Do you lose your credit cards during a consumer proposal?

consumer proposal, credit cards, Alberta

Filing a consumer proposal often means saying goodbye to your credit cards, typically canceled by creditors. While you’re likely to go without them for up to five years, a secured credit card might help you rebuild your credit. Just handle it wisely to keep your credit on solid ground!

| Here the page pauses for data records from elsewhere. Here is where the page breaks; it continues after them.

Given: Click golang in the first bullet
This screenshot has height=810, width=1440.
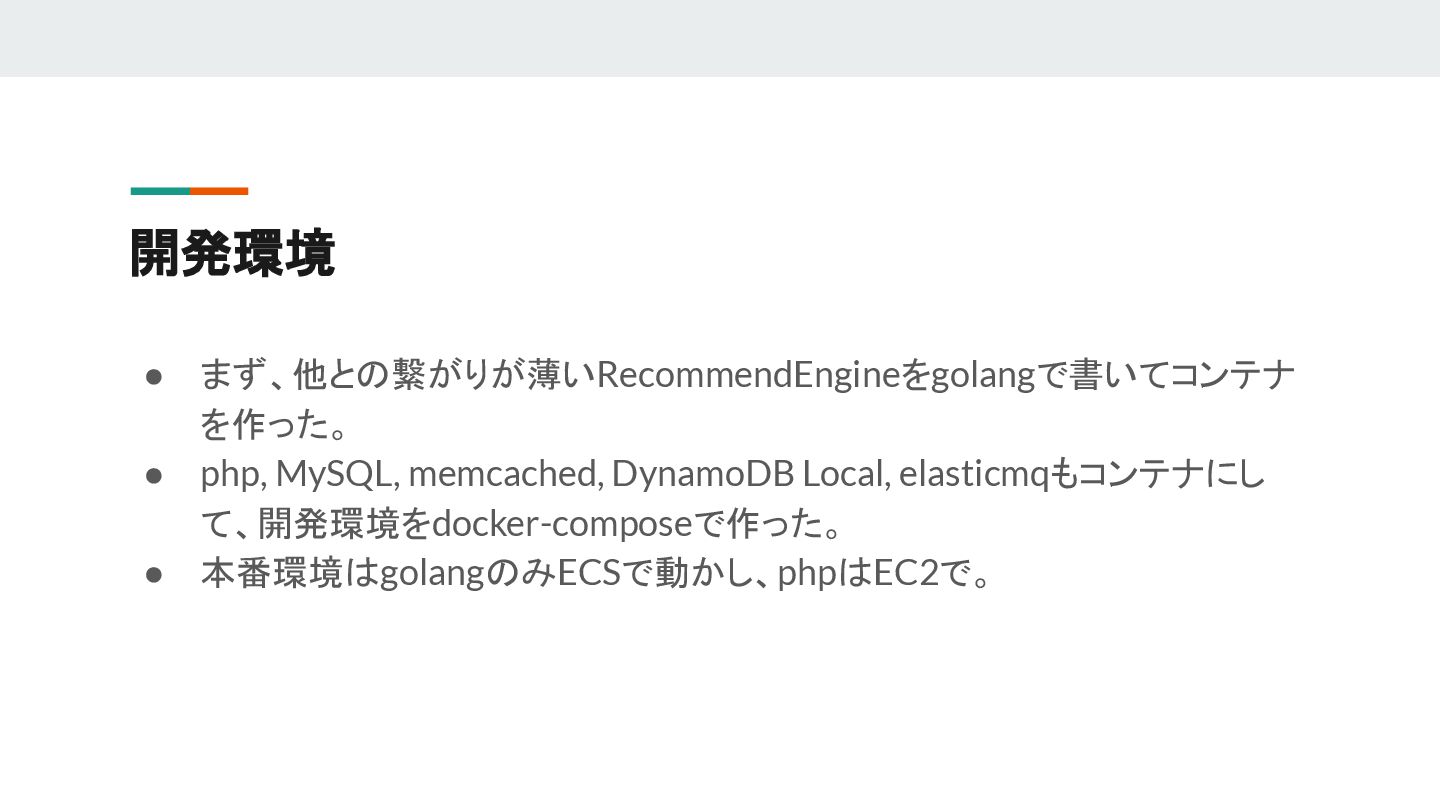Looking at the screenshot, I should click(983, 376).
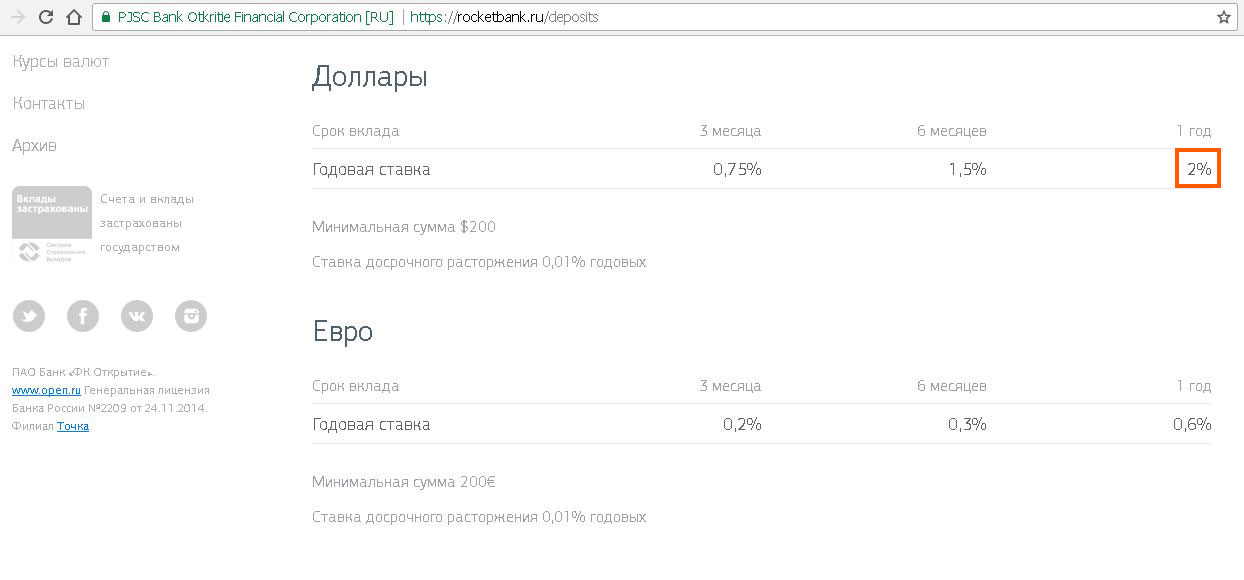Open the Instagram social icon
The height and width of the screenshot is (580, 1244).
pos(191,316)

Image showing a person analyzing their finances after filing a consumer proposal and losing credit cards.

Filing a consumer proposal? Say goodbye to credit cards!

Question

Do you lose your credit cards after a consumer proposal? I’m worried about losing access to credit through my cards once I file a consumer proposal. Keeping them would be ideal so I’m curious if they’ll still be available. What’s the deal?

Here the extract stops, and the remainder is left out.